Le juge Jean Lemelin a débouté la Corporation des propriétaires immobiliers du Québec (la CORPIQ), qui voulait faire empêcher la Régie du logement de publier son estimation annuelle des hausses de loyers.

Dans sa décision de 26 pages, le juge de la Cour supérieure estime que le tribunal n'a pas l'autorité de dire à la Régie, elle-même un tribunal administratif, de quelle manière elle doit informer le citoyen. Si la CORPIQ se pense lésée, elle doit questionner le législateur, et non la Cour, qui n'a aucune juridiction dans le dossier, a conclu le juge.

Pendant les audiences, le porte-parole de la CORPIQ, Luc Courtemanche, a fortement critiqué la Régie. « Les propriétaires se sentent obligés de suivre les recommandations de la Régie, même si celles-ci ne correspondent pas au marché ».

En cour, il a plaidé que les médias font une publicité excessive des estimations de la Régie et a argué que les propriétaires les suivent souvent aveuglément parce qu'ils ne veulent pas « envenimer leurs relations avec leurs locataires ».

Selon la CORPIQ, les coûts d'exploitation des propriétaires sont largement supérieurs aux augmentations proposées à chaque année par la Régie du logement, ce qui a fait réduire de 30 % la valeur potentielle des immeubles locatifs.
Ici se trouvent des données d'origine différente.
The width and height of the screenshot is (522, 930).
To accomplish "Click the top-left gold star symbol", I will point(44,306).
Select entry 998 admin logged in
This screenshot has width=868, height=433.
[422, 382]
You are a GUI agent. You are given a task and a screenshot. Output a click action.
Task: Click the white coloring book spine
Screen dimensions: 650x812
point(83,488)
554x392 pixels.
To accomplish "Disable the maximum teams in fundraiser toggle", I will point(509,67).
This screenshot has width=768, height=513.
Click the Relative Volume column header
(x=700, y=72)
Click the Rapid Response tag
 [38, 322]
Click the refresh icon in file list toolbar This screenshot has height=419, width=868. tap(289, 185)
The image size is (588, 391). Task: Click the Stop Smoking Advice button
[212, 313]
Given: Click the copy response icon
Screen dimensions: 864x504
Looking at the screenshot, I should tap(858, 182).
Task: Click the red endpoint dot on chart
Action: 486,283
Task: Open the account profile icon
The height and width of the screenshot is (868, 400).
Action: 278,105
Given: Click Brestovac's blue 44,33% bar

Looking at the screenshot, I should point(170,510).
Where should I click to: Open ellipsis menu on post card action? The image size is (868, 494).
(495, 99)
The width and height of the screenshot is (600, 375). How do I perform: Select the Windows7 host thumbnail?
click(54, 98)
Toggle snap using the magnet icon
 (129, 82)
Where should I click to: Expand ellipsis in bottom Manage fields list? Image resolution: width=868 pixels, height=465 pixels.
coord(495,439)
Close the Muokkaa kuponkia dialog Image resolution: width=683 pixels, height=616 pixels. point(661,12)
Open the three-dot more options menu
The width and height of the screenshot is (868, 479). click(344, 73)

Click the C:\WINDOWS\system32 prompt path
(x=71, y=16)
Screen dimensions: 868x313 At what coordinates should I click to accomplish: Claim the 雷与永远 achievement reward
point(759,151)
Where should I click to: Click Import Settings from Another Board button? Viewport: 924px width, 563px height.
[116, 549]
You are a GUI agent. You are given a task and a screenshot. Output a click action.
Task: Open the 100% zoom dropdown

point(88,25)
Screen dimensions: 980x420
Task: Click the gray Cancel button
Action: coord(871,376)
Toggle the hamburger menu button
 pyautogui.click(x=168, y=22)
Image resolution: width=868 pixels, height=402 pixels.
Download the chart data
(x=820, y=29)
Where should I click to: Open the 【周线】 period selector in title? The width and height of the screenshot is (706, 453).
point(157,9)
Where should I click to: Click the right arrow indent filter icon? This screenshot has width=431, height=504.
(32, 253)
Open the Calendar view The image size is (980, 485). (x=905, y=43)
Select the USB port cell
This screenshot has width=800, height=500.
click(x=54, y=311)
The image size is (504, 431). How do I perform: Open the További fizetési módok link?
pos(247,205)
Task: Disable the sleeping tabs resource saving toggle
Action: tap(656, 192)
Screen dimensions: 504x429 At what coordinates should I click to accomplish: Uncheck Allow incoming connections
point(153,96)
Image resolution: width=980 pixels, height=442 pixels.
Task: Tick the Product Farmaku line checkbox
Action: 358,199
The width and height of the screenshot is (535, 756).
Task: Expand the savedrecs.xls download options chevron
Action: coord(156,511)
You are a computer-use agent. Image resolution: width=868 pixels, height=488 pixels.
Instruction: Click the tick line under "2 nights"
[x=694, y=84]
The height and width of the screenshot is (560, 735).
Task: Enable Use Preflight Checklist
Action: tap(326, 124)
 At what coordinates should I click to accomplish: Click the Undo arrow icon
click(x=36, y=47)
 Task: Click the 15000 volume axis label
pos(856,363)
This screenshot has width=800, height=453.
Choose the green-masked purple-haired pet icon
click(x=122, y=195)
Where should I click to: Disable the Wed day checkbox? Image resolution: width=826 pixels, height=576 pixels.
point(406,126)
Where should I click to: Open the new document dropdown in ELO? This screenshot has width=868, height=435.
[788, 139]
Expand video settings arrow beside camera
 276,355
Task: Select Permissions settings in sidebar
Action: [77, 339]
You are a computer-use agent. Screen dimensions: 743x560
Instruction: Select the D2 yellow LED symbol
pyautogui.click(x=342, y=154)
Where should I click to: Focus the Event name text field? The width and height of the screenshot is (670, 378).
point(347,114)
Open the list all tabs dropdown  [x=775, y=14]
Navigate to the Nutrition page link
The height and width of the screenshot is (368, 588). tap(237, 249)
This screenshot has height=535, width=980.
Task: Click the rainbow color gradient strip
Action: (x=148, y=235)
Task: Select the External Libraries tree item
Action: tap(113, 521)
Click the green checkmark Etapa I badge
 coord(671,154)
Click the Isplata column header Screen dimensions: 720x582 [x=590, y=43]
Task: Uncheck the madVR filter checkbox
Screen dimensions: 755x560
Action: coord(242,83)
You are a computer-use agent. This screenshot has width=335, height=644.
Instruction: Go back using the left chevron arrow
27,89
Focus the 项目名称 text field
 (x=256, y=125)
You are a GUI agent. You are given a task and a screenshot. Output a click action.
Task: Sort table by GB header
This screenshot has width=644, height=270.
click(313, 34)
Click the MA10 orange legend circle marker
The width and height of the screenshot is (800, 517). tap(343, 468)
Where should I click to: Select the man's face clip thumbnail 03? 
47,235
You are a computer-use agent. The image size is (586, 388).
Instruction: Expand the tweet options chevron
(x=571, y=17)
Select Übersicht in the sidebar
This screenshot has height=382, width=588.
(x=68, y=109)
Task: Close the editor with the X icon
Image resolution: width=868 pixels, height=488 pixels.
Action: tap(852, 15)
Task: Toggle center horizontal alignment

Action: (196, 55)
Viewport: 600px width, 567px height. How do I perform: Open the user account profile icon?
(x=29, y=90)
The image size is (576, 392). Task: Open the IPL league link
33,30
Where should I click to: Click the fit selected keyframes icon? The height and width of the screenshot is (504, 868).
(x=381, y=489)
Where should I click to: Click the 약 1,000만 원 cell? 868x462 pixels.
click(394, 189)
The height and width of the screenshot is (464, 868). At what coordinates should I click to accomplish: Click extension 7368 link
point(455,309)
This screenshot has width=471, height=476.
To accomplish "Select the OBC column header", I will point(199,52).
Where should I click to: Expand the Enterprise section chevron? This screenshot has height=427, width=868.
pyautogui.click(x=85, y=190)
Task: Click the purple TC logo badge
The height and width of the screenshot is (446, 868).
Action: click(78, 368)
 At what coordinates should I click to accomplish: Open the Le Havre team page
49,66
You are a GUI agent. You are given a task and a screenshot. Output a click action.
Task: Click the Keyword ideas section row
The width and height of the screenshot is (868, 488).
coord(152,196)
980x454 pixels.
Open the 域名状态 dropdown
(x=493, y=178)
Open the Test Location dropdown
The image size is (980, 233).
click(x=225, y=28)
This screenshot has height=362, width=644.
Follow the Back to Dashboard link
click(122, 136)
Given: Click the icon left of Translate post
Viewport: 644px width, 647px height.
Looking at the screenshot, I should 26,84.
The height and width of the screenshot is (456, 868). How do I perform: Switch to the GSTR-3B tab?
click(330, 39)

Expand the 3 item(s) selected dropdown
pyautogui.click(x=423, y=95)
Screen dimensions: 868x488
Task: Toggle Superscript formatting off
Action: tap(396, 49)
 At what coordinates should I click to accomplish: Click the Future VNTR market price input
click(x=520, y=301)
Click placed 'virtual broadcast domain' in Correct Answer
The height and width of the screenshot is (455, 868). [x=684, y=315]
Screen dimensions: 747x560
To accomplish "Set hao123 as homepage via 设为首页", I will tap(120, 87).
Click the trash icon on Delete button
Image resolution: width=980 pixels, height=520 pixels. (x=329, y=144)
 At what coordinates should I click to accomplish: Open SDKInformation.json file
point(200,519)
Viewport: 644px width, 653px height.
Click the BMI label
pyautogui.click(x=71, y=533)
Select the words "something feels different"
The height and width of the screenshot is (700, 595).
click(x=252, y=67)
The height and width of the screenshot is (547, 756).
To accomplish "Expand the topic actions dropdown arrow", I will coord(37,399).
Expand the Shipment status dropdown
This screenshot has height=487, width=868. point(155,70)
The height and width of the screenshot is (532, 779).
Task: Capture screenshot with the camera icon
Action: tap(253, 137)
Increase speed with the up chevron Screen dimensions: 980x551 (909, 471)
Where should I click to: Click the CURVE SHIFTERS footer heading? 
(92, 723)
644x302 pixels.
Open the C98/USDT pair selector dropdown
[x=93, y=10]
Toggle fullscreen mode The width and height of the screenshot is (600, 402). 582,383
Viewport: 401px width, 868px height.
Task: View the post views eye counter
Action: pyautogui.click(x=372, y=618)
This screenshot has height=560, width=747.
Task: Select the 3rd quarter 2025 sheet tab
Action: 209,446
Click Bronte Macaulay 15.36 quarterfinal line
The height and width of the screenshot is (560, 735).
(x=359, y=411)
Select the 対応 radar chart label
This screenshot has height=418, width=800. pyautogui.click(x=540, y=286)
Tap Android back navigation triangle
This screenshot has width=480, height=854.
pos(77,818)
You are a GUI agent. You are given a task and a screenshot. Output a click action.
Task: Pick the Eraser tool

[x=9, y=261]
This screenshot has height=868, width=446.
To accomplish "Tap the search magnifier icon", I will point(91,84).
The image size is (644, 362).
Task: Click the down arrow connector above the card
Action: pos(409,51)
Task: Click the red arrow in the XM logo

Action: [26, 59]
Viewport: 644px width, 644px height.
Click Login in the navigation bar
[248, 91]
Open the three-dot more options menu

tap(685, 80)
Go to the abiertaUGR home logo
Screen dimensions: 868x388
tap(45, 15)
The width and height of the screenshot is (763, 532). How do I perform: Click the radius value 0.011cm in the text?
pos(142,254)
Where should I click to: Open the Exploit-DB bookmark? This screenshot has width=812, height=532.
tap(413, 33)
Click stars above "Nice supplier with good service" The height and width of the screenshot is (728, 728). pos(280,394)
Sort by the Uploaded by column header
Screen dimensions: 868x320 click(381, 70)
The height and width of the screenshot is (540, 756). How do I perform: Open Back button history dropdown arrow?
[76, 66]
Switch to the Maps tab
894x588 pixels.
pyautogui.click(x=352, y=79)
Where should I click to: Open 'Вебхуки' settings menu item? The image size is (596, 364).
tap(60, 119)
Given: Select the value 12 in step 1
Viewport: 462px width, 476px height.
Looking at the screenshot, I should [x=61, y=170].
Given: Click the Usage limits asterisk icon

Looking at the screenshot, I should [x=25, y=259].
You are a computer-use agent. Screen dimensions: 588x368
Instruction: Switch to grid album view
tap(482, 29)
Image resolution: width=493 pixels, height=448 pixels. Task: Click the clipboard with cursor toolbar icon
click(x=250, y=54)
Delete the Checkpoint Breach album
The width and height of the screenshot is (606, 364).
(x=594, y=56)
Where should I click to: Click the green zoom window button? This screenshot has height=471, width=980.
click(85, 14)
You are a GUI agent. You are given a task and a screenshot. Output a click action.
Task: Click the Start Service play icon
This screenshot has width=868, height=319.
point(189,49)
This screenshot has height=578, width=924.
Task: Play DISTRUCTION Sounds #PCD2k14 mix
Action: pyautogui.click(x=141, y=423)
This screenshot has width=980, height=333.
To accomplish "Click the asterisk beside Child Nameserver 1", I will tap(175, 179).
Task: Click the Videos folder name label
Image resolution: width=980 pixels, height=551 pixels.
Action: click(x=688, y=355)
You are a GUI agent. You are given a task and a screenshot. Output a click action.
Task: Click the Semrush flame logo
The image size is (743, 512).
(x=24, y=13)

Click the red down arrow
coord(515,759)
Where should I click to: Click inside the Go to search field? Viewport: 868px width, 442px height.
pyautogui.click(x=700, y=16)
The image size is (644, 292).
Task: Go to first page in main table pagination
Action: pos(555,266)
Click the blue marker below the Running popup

Le Regroupement des comités logement et associations des locataires du Québec ne voit pas les choses du même oeil. Son porte-parole, André Trépanier, se dit soulagé du jugement, et voit dans la Régie un contrepoids essentiel. « Les loyers ont bondi de 15 % à 26 % depuis cinq ans, et cet outil permet d'estimer si une hausse de loyer est abusive ».

Même si un des rôles de la Régie du logement est de servir de conciliateur entre les propriétaires et les locataires, la CORPIQ s'est souvent plainte, lors des dernières années, qu'elle favorisait indûment les seconds, et que cela pouvait expliquer qu'il se construisait peu de logements neufs au Québec.